Become the Person You Were Meant to Be: The Choice-Cube Method- Step by Step to Choice and Change, 2nd Edition [Beth Blevins Cujé] on elexanonde.ml Editorial Reviews. About the Author. Dr. Beth Cujé, LPC, LMFT, a long-time licensed Become the Person You Were Meant to Be - The Choice-Cube Method: Step by Choice-Cube Method: Step by Step to Choice and Change Kindle Edition.

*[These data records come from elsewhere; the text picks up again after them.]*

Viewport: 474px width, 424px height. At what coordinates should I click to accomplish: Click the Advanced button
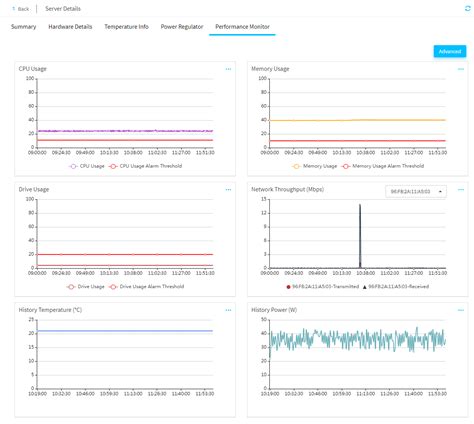[450, 51]
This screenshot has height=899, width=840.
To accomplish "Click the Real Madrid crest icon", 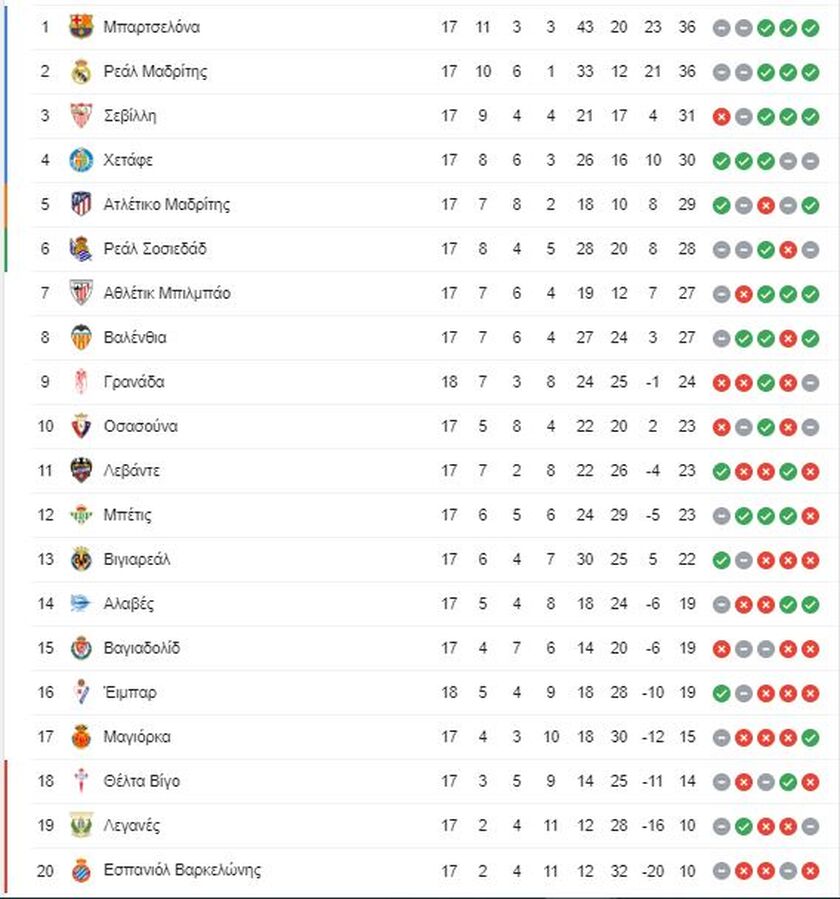I will click(81, 72).
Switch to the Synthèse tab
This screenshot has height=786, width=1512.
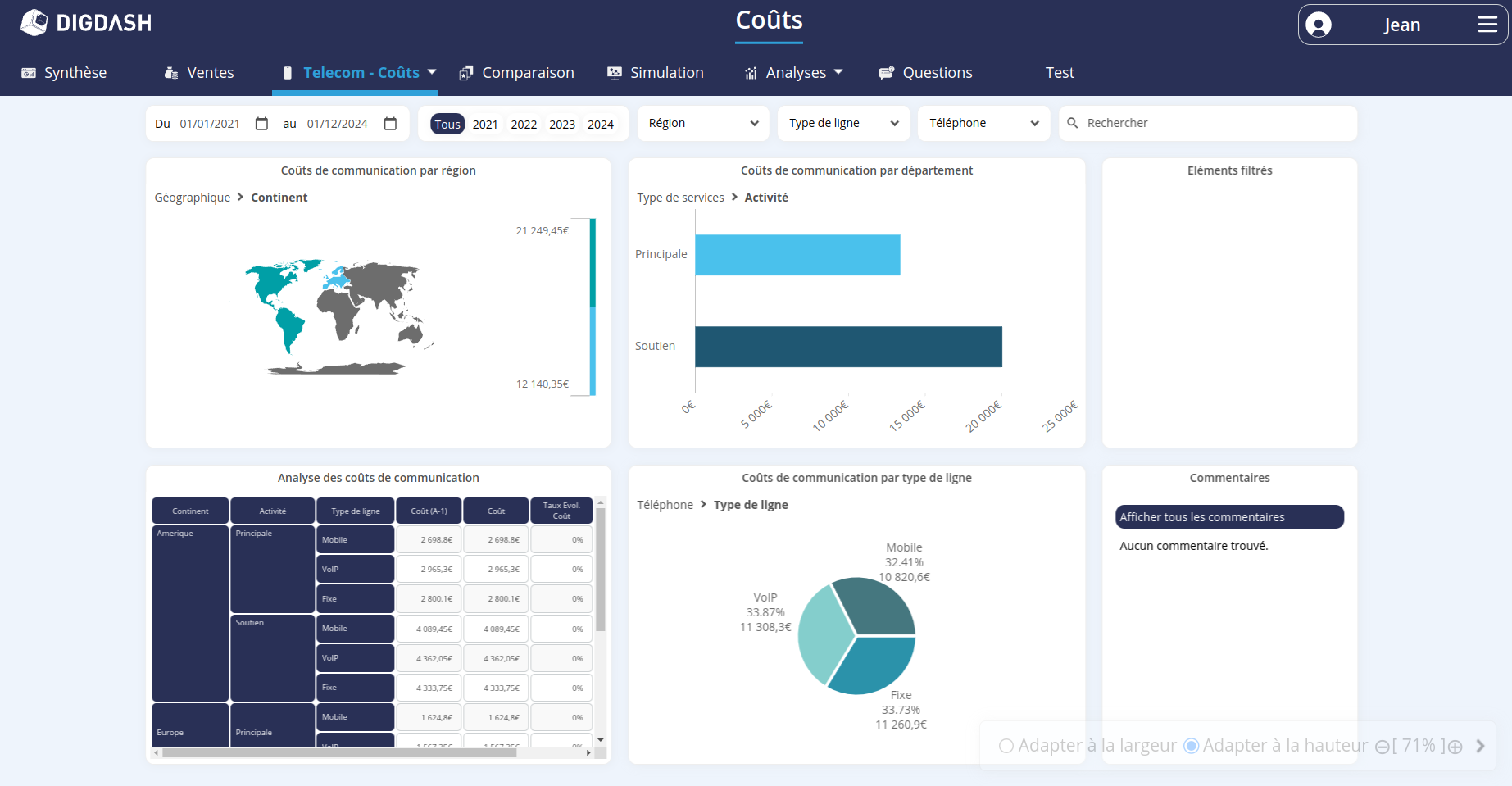click(x=64, y=73)

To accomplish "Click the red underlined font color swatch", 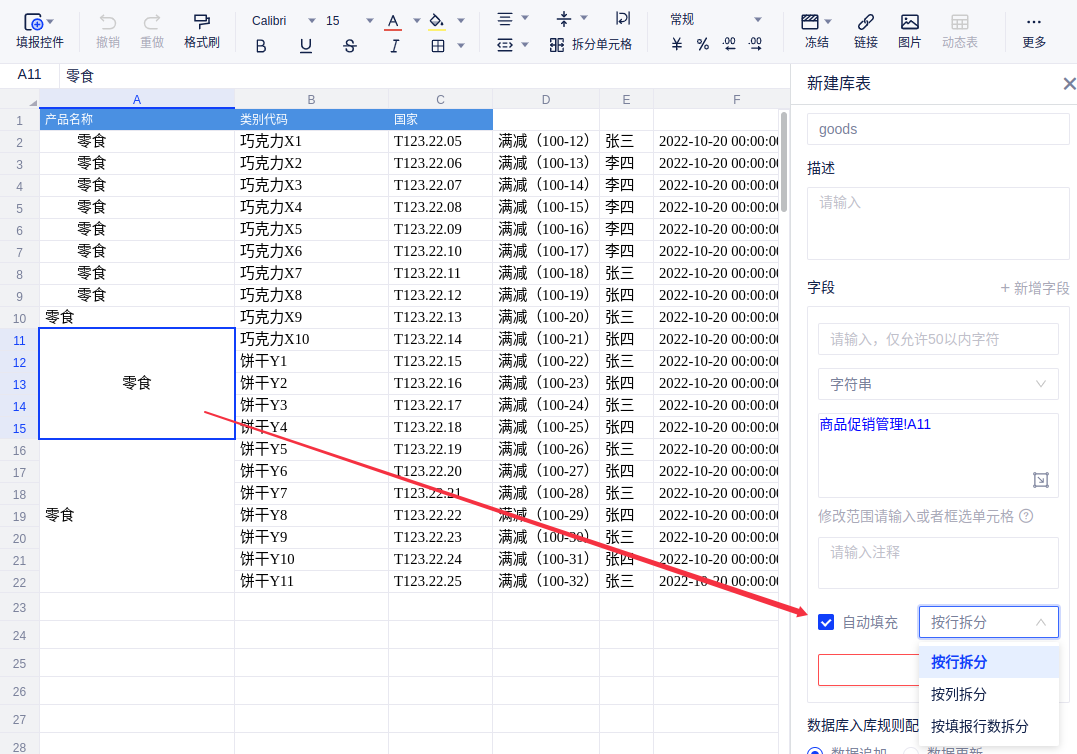I will pos(393,21).
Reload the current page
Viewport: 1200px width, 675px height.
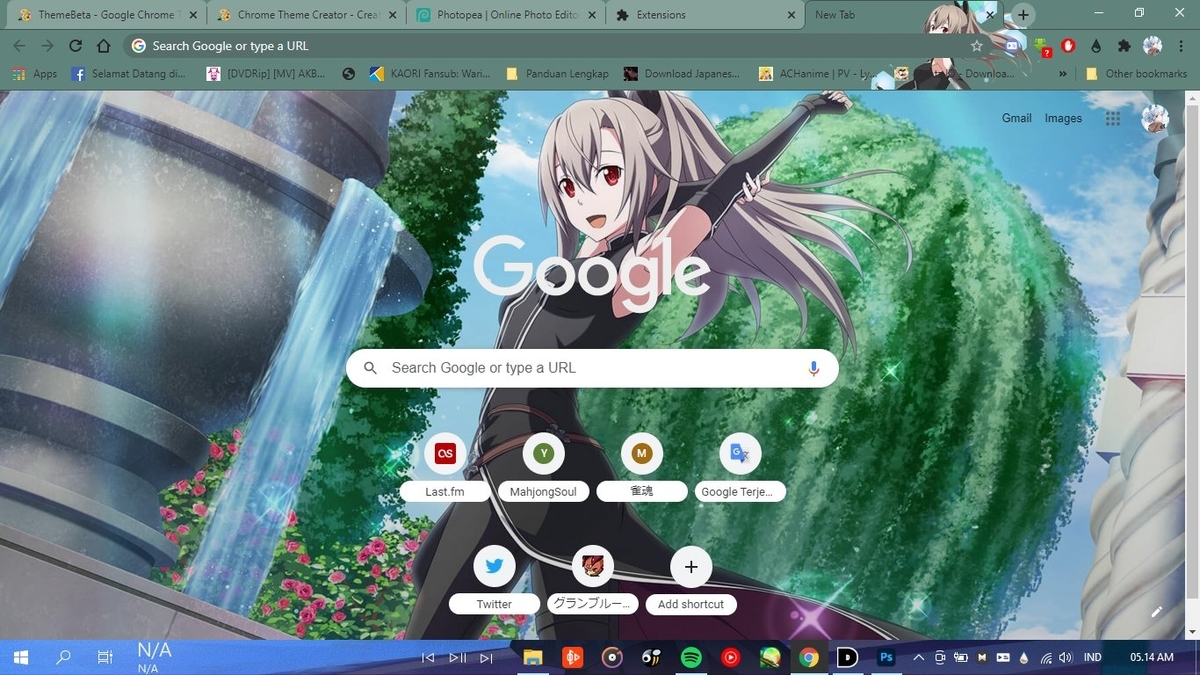coord(75,46)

I waited for a few moments for the students to settle down and then showed them what else to record when they played. I wrote on the board under my chart:. The students played the game with great enthusiasm and involvement as partners participated in every turn. In this two-person game, students take turns identifying factors of successive numbers, continuing until one of them can no longer contribute a new number. To play the game you need a partner. One of the partners begins by picking a number greater than one and less than Can anyone tell me a number that goes evenly into 36?
Another way to think about it is by skip counting. Which numbers can you skip count by and get to 36? By introducing several ways to think about factors, I hoped to explain the game more quickly. Several students nodded or vocalized their assent.

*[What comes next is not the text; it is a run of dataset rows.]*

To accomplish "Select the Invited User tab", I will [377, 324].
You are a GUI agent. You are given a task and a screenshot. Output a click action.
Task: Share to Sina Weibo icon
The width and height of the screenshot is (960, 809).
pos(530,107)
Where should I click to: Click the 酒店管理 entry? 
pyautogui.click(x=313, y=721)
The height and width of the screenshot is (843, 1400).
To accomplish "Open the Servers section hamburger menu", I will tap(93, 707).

I pushed for more of a commitment. Those are the two main rules of this game. Can you think of any other factors of two? Chrissy had confused factors and multiples. I was glad she had made the multiplication connection, but I needed to prompt her a bit to get her back on track.
Like 36 is a multiple of six because six times six is The class consensus was no.
I raised my eyebrows in feigned surprise as I looked at the numbers on the overhead. I wonder if that always happens in this game. I hoped that in subsequent games students would pay more attention to patterns in general as they played. Looking for patterns is a powerful way to build number sense, particularly when students have opportunities to think about the patterns and their relationships to numbers and operations. I referred to the string of numbers on the overhead, which now looked like this:.
I also wanted the students to see that math involves taking time to think. Talk at your tables for a minute or two and see what you can come up with. Four and two are used already.